Succedeva a Torino, negli anni in cui gli striscioni dei cortei gridavano ‘Studenti e operai uniti nella lotta’. Succedeva che sciolto un picchetto davanti ai cancelli di una fabbrica, durante l’occupazione congiunta di una scuola, dopo ore e ore di volantini al ciclostile, dopo un’assemblea, un gruppetto di operai e studenti decidesse di concedersi un bicchiere di vino al tavolo di una piola, così si chiamano i bar trattoria piemontesi, oggi quasi estinti. Quegli anni erano cominciati il 3 luglio 1969, con la rivolta di corso Traiano, quando il corteo formatosi davanti al cancello 2 della Fiat Mirafiori era stato brutalmente caricato dalla polizia: 29 arresti, 200 fermi, centinaia di feriti tra i manifestanti. Quegli anni, un decennio, rappresenteranno uno dei periodi più drammatici nella storia del movimento operaio italiano, attraversato dal terrorismo e chiuso a Torino il 14 ottobre del 1980 dalla Marcia dei Quarantamila: impiegati e quadri Fiat che chiedevano la fine di trentacinque giorni di picchettaggi per rientrare nella ‘loro’ fabbrica. Al tavolo della piola si discuteva di politica, di sfruttamento, di padroni.

E a Torino, il padrone era Gianni Agnelli, nemico su tutti i fronti salvo uno. Lo scopriva lo studente, magari tifoso, che portava la Juventus come esempio di arroganza capitalista nello sport. «Che c… c’entra la Juventus?», lo interrompeva brusco l’operaio, mettendo fine alla discussione. Era lo stesso operaio che aveva gridato insieme ai suoi compagni di lavoro ‘Agnelli e Pirelli ladri gemelli’. Una contraddizione? Potrebbe sembrarlo, guardando alle origini della tifoseria bianconera, inizialmente costituita da esponenti della buonissima borghesia sabauda. Il passaggio di proprietà del club agli Agnelli nel 1923 e i cinque scudetti vinti dalla Juventus tra il 1930 e il 1935 gettarono tuttavia il seme di un tifo capace di superare i confini regionali e sociali per diventare l’unico a carattere veramente nazionale.
----------------
Compiti richiesti ::
• A. Stampa il passo del testo su Torino e la Juventus che inizia con le parole "E a Torino, il" e si ferma dopo le parole "carattere veramente nazionale.".
• B. Per favore, elenca tutti gli anni citati nel testo su Torino e la Juventus, nell'ordine in cui compaiono.
• C. Riprendi il testo su Torino e la Juventus dal punto in cui si interrompe e proseguilo.

Informazioni mostrate ::
----------------
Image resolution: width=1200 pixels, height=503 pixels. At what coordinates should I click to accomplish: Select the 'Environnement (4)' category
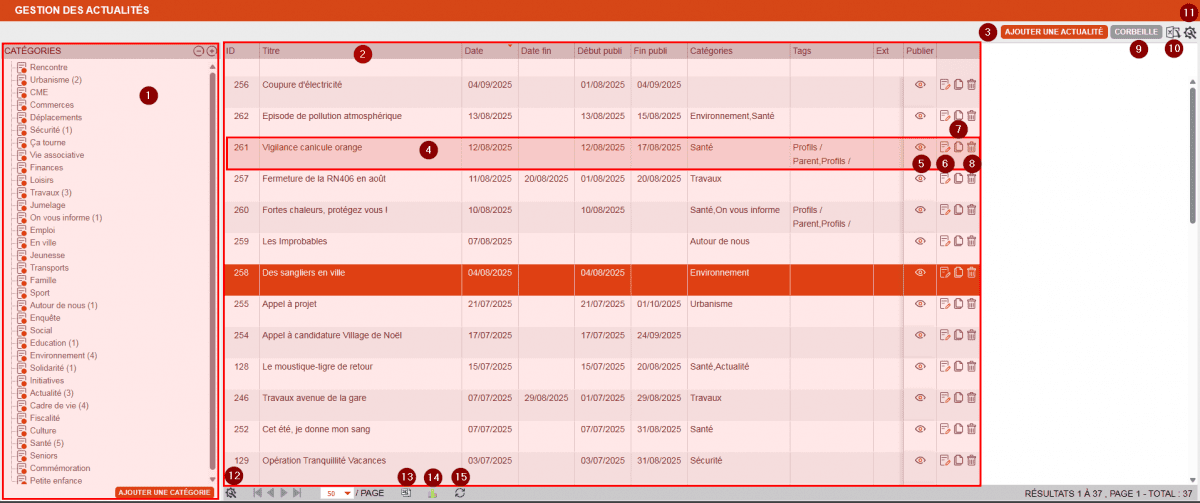point(63,355)
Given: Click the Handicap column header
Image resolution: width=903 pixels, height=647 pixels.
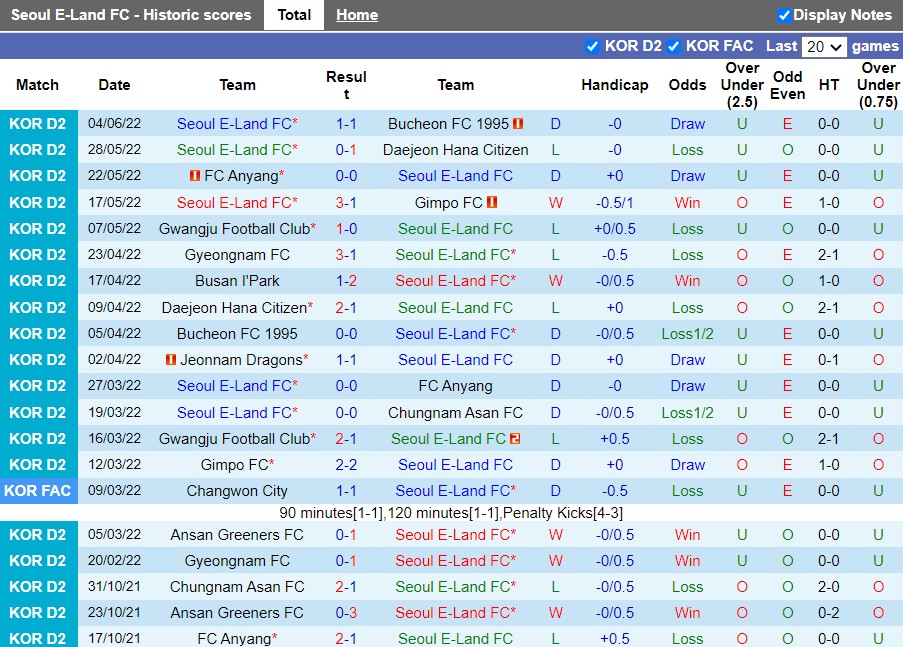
----------------
In risposta ::
• A.
E a Torino, il padrone era Gianni Agnelli, nemico su tutti i fronti salvo uno. Lo scopriva lo studente, magari tifoso, che portava la Juventus come esempio di arroganza capitalista nello sport. «Che c… c’entra la Juventus?», lo interrompeva brusco l’operaio, mettendo fine alla discussione. Era lo stesso operaio che aveva gridato insieme ai suoi compagni di lavoro ‘Agnelli e Pirelli ladri gemelli’. Una contraddizione? Potrebbe sembrarlo, guardando alle origini della tifoseria bianconera, inizialmente costituita da esponenti della buonissima borghesia sabauda. Il passaggio di proprietà del club agli Agnelli nel 1923 e i cinque scudetti vinti dalla Juventus tra il 1930 e il 1935 gettarono tuttavia il seme di un tifo capace di superare i confini regionali e sociali per diventare l’unico a carattere veramente nazionale.

• B. 1969, 1980, 1923, 1930, 1935

• C.
Primi in Italia a organizzarsi per seguire la squadra in trasferta, i tifosi conquistarono infatti sempre più proseliti lungo la penisola. Arriveranno a raggiungere, già allora, il doppio della cifra messa insieme da tutti gli altri club. Il Miracolo economico, il cosiddetto Boom, accentua il fenomeno migratorio dal Meridione verso Torino e le grandi fabbriche del Nord, iniziato negli anni ’30. Saranno proprio gli emigrati, gli operai della Fiat e dell’indotto, a far crescere in modo esponenziale il numero di italiani che ‘tengono per la Juventus’, a cancellarne definitivamente il carattere campanilistico e le distanze di classe. Oggi a Nord Est e Nord Ovest il 25 e il 32 per cento degli appassionati di calcio tifa Juve; al Centro la percentuale sfiora il 29 e al Sud il 30, per un totale, secondo un sondaggio pubblicato dal Corriere dello Sport nel 2016, di circa 12 milioni. Un italiano su cinque.

Risale al 1974 la formazione e la presenza nella Curva Sud dello Stadio Comunale di Torino (poi Curva Scirea) dei primi gruppi Ultras: Autonomia Bianconera, Globetrotters, Venceremos. Due anni dopo nasce Fossa dei Campioni; nel ’77 arrivano I Fighters, capitanati dall’indimenticato Beppe Rossi, e i Phanthers. Ad accomunarli, l’orientamento politico a sinistra. La destra e la violenza irrompono nel 1981 con Gioventù Bianconera; nel 1985 con i Viking, formatisi a Milano; nel 1987 con i Drughi. Viking e Drughi, insieme ai gruppi Tradizione- Antichi Valori e Quelli… di via Filaldelfia, diventeranno protagonisti dell’inchiesta Last Banner, condotta dalla Digos nel 2019 per associazione a delinquere, estorsione aggravata, autoriciclaggio e violenza privata nei confronti della società juventina. Tra il 1995 e il 2001 altri gruppi incrementano le frange della destra con il Fronte Bianconero, gli Arditi, gli Irriducibili (provenienti dalle Vallette, storico quartiere della Torino operaia), Noi Soli, Vecchia Guardia.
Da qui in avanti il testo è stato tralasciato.